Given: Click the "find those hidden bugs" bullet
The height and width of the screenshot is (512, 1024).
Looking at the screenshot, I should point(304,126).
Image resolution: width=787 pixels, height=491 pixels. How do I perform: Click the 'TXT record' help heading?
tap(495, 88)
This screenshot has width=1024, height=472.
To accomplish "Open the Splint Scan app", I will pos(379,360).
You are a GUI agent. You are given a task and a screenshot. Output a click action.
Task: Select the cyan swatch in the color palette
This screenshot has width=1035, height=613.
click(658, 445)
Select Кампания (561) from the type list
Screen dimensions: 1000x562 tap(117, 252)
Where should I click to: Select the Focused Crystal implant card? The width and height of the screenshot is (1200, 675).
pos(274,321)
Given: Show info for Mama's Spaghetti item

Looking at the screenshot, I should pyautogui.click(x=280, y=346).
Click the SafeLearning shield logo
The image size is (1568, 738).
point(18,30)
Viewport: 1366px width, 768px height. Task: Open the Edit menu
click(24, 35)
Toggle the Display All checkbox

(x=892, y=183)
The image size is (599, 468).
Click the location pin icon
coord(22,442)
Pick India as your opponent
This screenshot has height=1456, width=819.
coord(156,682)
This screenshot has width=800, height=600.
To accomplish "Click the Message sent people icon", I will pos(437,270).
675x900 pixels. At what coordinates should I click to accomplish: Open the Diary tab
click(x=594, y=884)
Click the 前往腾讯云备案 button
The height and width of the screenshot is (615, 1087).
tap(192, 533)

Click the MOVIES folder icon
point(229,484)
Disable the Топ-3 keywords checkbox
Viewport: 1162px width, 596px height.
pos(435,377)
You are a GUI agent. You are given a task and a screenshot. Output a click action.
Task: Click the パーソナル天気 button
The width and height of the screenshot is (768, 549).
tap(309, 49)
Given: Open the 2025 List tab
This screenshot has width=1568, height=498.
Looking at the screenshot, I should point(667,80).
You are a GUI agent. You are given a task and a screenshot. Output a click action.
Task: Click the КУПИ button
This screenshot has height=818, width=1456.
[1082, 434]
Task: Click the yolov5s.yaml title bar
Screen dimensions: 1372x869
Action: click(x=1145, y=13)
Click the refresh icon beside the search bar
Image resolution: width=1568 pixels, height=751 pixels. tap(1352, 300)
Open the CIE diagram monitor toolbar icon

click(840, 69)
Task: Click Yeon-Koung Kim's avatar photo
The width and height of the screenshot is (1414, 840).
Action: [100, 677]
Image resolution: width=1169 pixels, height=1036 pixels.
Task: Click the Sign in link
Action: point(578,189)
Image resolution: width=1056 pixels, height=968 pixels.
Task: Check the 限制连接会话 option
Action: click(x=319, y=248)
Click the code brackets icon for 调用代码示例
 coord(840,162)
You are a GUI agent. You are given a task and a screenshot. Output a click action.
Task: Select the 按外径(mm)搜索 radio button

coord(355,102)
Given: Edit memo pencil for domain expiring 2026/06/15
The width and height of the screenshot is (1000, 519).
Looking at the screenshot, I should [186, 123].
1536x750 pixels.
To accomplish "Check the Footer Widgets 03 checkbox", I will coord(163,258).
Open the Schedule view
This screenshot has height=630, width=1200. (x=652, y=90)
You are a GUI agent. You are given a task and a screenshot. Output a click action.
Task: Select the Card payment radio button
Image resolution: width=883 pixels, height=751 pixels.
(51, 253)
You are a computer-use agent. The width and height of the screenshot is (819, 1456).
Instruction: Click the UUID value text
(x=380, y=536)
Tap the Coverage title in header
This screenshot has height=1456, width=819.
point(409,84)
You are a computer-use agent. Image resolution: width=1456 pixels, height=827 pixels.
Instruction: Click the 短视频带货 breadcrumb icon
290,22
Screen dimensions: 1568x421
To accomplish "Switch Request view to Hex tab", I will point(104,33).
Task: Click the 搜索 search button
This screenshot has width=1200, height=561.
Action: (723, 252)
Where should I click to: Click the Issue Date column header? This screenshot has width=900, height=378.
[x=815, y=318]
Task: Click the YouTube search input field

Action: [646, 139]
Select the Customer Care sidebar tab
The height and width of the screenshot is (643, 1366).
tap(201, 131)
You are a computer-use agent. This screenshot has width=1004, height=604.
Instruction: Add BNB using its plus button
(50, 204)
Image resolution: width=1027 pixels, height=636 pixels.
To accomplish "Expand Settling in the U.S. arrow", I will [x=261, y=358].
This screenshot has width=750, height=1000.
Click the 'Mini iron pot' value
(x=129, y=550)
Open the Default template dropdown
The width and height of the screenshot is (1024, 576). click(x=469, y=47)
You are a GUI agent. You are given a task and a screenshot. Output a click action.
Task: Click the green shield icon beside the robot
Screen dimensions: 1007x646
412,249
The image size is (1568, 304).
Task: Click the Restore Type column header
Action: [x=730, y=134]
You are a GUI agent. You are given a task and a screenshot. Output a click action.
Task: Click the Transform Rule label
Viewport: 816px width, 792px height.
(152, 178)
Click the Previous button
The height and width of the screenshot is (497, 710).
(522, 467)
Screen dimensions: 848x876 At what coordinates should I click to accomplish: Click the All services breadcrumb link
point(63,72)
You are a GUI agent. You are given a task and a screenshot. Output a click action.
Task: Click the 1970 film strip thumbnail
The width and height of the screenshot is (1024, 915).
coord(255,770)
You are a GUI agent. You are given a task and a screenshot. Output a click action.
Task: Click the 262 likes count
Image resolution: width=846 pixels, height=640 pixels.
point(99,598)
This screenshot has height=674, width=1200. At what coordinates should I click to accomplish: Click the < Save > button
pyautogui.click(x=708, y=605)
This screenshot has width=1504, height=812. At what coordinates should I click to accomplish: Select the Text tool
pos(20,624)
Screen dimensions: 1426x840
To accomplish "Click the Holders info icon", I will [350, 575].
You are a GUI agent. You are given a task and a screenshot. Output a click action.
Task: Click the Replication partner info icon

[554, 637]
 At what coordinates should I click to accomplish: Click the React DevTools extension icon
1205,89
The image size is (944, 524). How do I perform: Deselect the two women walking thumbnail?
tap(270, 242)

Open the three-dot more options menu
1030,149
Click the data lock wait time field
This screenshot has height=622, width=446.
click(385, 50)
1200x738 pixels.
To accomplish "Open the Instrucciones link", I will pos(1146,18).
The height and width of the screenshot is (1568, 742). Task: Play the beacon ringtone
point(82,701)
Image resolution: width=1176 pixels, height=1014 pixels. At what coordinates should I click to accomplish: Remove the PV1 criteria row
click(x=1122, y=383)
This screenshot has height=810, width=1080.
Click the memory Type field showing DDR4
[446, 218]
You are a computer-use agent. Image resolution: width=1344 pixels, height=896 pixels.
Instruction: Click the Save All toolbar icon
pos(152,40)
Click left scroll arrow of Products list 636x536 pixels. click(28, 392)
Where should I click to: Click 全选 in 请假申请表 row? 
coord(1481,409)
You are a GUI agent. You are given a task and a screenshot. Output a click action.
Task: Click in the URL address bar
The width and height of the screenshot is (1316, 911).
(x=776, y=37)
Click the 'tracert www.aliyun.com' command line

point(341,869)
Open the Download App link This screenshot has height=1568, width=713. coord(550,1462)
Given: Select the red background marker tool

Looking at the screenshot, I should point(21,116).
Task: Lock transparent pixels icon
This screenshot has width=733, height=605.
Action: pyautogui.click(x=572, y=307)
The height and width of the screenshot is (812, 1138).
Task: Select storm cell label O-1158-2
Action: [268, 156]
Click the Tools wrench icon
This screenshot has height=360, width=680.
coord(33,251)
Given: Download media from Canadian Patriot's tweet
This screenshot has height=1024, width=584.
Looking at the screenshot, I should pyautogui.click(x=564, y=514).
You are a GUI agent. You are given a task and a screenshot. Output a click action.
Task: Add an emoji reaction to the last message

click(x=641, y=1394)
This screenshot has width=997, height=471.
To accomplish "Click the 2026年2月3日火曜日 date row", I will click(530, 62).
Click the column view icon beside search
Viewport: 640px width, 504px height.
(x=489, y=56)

### Exercise description
Copy the records word for word, starting with the first line and going on through the line with "tap(495, 88)", both included.

### Task response
Given: Click the "find those hidden bugs" bullet
The height and width of the screenshot is (512, 1024).
Looking at the screenshot, I should point(304,126).
Image resolution: width=787 pixels, height=491 pixels. How do I perform: Click the 'TXT record' help heading?
tap(495, 88)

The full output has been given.